Example 3: Incremental Stream Join

Join multiple append-only streams to produce incremental KPIs. Because TiDB Cloud Lake streams keep new rows until they are consumed, you can run the same query after each load. Every execution drains only the new rows via WITH CONSUME, so updates that arrive at different times are still matched on the next iteration.

1. Create tables and streams

CREATE OR REPLACE TABLE customers (
    customer_id INT,
    segment VARCHAR,
    city VARCHAR
);

CREATE OR REPLACE TABLE orders (
    order_id INT,
    customer_id INT,
    amount DOUBLE
);

CREATE OR REPLACE STREAM customers_stream ON TABLE customers;
CREATE OR REPLACE STREAM orders_stream ON TABLE orders;

2. Load the first batch

INSERT INTO customers VALUES
    (101, 'VIP', 'Seattle'),
    (102, 'Standard', 'Austin'),
    (103, 'VIP', 'Austin');

INSERT INTO orders VALUES
    (5001, 101, 199.0),
    (5002, 101, 59.0),
    (5003, 102, 89.0);

3. Run the first incremental query

WITH
    orders_delta AS (
        SELECT customer_id, amount
        FROM orders_stream WITH CONSUME
    ),
    customers_delta AS (
        SELECT customer_id, segment
        FROM customers_stream WITH CONSUME
    )
SELECT
    o.customer_id,
    c.segment,
    SUM(o.amount) AS incremental_sales
FROM orders_delta AS o
JOIN customers_delta AS c
    ON o.customer_id = c.customer_id
GROUP BY o.customer_id, c.segment
ORDER BY o.customer_id;

┌──────────────┬───────────┬────────────────────┐
│ customer_id  │ segment   │ incremental_sales  │
├──────────────┼───────────┼────────────────────┤
│          101 │ VIP       │ 258.0              │
│          102 │ Standard  │  89.0              │
└──────────────┴───────────┴────────────────────┘

The streams are now empty. When more rows arrive, the same query will capture only the new data.
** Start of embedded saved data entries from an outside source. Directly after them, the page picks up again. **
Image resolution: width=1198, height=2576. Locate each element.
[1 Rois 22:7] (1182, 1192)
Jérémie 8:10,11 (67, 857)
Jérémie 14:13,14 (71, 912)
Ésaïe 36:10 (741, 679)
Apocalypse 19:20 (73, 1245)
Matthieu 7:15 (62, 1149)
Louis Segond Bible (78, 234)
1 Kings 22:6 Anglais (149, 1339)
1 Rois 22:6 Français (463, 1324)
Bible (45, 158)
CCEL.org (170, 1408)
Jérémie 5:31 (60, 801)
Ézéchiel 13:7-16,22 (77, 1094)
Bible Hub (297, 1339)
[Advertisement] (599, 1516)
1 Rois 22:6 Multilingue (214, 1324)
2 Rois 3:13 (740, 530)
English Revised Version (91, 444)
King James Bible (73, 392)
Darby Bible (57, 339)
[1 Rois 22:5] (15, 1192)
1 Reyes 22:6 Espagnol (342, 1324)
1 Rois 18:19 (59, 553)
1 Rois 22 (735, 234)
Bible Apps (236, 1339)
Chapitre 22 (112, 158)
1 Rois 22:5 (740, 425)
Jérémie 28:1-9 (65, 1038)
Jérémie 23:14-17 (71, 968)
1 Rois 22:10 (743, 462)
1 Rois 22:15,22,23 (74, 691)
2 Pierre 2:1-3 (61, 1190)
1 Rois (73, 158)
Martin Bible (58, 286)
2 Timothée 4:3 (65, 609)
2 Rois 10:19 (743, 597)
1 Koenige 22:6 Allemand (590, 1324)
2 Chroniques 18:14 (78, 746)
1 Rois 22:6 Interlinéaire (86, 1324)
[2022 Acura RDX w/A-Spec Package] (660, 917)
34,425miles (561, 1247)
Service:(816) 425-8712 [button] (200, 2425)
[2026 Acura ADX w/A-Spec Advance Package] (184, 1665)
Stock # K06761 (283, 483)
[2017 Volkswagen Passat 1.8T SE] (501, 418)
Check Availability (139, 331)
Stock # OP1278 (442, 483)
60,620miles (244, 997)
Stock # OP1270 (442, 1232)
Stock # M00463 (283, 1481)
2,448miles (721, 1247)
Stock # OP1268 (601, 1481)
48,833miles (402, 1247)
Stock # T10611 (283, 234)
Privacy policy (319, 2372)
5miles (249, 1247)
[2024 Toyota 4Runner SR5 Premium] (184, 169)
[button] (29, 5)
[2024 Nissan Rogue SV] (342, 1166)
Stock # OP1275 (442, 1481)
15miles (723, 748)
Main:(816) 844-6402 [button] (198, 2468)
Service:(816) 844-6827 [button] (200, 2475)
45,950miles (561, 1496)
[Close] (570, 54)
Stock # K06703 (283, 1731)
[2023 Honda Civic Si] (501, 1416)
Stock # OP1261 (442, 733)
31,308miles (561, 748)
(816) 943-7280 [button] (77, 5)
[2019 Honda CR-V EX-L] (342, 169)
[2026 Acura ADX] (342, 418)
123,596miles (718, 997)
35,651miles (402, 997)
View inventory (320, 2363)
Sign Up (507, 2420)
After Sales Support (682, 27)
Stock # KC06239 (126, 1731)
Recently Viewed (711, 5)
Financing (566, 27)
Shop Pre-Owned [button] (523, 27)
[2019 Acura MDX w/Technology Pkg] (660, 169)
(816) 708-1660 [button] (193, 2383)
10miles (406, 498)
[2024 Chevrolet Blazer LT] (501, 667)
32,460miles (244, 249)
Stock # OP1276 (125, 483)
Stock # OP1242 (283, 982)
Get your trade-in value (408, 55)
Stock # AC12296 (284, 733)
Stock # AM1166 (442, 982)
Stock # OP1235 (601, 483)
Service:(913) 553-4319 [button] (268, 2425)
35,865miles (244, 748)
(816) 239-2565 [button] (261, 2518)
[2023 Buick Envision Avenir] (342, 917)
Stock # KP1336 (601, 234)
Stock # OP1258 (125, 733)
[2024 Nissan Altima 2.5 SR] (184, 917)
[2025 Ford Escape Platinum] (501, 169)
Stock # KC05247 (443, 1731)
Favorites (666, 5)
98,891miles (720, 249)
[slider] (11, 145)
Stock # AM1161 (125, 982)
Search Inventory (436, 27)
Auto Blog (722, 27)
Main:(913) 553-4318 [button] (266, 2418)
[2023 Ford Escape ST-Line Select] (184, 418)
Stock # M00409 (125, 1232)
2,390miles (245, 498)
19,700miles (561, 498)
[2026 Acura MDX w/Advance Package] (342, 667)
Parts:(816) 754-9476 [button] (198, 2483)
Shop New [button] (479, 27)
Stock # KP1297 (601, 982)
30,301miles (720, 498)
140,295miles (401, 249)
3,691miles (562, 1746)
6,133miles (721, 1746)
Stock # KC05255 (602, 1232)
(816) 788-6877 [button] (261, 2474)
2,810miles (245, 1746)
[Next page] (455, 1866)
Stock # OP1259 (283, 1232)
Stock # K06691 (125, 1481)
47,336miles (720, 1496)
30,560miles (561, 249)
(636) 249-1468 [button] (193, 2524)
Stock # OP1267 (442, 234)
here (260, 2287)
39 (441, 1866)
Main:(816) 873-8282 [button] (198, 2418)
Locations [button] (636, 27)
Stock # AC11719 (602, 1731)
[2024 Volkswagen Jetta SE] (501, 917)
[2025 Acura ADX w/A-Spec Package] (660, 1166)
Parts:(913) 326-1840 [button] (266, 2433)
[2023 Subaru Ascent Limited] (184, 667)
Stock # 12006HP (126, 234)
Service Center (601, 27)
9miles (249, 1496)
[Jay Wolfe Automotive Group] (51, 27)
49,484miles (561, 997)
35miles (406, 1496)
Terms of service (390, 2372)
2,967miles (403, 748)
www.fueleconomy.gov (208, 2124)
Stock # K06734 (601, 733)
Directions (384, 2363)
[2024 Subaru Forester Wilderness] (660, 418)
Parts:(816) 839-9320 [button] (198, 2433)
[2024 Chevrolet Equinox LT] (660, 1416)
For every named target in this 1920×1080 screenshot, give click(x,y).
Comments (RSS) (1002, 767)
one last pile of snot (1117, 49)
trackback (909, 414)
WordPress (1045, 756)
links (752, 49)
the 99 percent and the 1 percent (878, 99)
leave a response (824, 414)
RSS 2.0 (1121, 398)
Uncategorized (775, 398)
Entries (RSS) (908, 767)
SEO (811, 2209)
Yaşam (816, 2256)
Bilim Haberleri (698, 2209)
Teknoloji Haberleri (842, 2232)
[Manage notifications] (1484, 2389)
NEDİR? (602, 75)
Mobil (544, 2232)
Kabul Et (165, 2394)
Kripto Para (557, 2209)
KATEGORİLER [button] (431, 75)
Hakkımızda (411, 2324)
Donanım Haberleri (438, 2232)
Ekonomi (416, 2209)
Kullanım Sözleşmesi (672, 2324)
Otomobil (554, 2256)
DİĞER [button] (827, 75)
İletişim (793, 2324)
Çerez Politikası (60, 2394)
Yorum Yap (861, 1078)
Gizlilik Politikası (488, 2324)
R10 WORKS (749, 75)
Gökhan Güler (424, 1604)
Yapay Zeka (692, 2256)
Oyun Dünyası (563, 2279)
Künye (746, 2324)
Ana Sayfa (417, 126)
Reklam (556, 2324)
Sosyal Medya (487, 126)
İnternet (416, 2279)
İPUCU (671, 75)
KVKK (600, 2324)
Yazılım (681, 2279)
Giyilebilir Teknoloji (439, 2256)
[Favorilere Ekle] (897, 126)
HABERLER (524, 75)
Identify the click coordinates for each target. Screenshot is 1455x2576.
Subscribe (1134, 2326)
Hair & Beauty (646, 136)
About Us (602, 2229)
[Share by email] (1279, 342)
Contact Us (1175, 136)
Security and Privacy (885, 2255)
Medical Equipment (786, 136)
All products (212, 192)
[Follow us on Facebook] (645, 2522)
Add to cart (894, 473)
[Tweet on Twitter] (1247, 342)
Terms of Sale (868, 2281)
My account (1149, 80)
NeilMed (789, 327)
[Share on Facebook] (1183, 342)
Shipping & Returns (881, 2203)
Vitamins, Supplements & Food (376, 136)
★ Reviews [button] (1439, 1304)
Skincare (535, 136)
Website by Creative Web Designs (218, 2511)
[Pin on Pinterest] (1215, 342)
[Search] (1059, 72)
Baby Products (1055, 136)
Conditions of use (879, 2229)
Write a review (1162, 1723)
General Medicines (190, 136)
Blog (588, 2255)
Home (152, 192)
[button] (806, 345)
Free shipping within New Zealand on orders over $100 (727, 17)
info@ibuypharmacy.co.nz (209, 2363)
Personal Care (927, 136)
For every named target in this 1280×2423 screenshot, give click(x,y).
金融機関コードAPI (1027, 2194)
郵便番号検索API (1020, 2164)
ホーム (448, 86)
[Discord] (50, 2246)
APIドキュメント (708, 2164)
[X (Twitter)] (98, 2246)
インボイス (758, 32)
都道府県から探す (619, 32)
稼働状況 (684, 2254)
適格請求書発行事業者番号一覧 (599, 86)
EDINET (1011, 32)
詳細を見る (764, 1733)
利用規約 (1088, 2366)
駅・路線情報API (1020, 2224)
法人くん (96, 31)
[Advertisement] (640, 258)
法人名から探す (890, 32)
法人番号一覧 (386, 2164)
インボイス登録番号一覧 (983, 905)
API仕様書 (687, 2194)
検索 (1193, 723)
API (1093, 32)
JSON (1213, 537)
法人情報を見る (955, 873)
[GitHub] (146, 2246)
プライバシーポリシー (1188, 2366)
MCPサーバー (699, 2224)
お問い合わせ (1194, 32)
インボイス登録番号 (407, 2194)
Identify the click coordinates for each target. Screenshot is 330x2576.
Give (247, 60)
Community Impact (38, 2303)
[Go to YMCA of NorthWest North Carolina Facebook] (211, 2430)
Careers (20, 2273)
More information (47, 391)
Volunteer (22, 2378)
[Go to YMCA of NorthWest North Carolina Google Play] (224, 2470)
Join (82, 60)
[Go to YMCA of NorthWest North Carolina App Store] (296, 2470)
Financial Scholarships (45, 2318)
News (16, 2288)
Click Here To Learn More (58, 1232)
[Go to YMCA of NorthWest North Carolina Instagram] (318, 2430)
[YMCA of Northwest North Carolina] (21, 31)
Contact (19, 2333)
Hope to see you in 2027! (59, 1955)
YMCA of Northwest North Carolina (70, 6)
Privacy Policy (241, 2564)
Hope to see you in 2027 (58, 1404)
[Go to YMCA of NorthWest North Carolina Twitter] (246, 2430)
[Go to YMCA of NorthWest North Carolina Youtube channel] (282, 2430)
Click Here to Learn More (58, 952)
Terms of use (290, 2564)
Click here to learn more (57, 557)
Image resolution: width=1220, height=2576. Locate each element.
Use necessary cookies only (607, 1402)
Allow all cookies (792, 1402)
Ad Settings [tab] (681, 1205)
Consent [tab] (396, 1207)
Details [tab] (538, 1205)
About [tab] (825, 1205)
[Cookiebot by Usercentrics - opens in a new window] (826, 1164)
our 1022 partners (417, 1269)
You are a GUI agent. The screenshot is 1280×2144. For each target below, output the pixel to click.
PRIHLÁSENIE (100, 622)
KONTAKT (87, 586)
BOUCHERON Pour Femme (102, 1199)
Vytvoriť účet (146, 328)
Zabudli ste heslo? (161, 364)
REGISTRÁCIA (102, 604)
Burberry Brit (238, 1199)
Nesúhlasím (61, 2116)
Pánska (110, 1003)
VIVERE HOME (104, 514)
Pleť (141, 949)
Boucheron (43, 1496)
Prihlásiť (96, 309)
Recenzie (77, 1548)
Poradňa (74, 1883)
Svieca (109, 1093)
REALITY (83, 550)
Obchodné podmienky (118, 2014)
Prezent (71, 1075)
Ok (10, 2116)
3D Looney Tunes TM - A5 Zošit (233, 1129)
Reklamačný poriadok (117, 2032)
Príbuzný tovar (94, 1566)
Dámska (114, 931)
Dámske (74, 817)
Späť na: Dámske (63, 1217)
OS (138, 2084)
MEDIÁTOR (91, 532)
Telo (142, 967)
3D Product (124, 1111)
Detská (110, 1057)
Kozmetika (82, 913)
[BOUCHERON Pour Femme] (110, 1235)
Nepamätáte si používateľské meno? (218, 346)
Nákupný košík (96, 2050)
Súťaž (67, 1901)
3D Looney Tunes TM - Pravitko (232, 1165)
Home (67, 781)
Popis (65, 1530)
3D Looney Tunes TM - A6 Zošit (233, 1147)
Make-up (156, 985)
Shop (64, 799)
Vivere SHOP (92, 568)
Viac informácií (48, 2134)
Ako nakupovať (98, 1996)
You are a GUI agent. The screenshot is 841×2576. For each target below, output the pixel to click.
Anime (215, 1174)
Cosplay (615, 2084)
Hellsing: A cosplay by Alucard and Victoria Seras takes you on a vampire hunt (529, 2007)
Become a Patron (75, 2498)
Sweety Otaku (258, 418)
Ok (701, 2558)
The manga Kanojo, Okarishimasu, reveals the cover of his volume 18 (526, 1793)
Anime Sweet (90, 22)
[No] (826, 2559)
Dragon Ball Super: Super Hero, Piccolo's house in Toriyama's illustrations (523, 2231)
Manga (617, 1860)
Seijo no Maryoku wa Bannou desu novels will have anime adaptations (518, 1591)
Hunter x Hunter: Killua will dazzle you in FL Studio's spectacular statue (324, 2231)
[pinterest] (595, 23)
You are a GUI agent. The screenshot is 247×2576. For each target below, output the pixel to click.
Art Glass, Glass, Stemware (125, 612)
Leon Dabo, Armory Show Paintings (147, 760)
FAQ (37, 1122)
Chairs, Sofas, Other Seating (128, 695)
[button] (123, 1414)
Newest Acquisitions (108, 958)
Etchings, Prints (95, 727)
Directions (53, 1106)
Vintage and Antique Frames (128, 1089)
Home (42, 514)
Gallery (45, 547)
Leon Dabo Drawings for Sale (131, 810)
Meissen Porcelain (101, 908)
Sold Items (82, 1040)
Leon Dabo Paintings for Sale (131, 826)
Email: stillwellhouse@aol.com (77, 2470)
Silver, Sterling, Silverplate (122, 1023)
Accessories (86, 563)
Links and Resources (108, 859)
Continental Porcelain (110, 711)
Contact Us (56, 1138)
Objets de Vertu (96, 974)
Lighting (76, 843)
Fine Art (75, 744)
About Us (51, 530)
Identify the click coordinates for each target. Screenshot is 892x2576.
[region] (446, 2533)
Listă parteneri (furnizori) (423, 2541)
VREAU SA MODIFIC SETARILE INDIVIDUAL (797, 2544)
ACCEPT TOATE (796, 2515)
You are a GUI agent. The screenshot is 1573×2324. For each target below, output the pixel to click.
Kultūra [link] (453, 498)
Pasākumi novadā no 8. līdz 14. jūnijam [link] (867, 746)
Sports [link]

4. Run again after the next batch

-- New data arrives later
INSERT INTO customers VALUES (104, 'Standard', 'Denver');
INSERT INTO orders VALUES
    (5004, 101, 40.0),
    (5005, 104, 120.0);

-- Same incremental query as before
WITH
    orders_delta AS (
        SELECT customer_id, amount
        FROM orders_stream WITH CONSUME
    ),
    customers_delta AS (
        SELECT customer_id, segment
        FROM customers_stream WITH CONSUME
    )
SELECT
    o.customer_id,
    c.segment,
    SUM(o.amount) AS incremental_sales
FROM orders_delta AS o
JOIN customers_delta AS c
    ON o.customer_id = c.customer_id
GROUP BY o.customer_id, c.segment
ORDER BY o.customer_id;

┌──────────────┬───────────┬────────────────────┐
│ customer_id  │ segment   │ incremental_sales  │
├──────────────┼───────────┼────────────────────┤
│          101 │ VIP       │ 40.0               │
│          104 │ Standard  │ 120.0              │
└──────────────┴───────────┴────────────────────┘

Rows stay in each stream until WITH CONSUME runs, so inserts that arrive at different times are still matched on the next run. Leave the streams unconsumed when you expect more related rows, then rerun the query to pick up the incremental delta.

Stream Workflow Notes

Consumption

Streams are drained inside a transaction: INSERT INTO target SELECT ... FROM stream empties the stream only when the statement commits.
Only one consumer can succeed at a time; other concurrent statements roll back.

Modes

Append-Only streams capture INSERTs only and are ideal for append-heavy workloads.
Standard streams emit updates and deletes as long as you consume them; late-arriving updates remain until the next run.

Hidden Columns

Streams expose change$action, change$is_update, and change$row_id; use them to understand how TiDB Cloud Lake recorded each row.
Base tables gain _origin_version, _origin_block_id, _origin_block_row_num for debugging row provenance.

Integrations

Pair streams with tasks using task_history('<name>', <limit>) for scheduled incremental loads.
Use WITH CONSUME when you want to drain only the latest delta.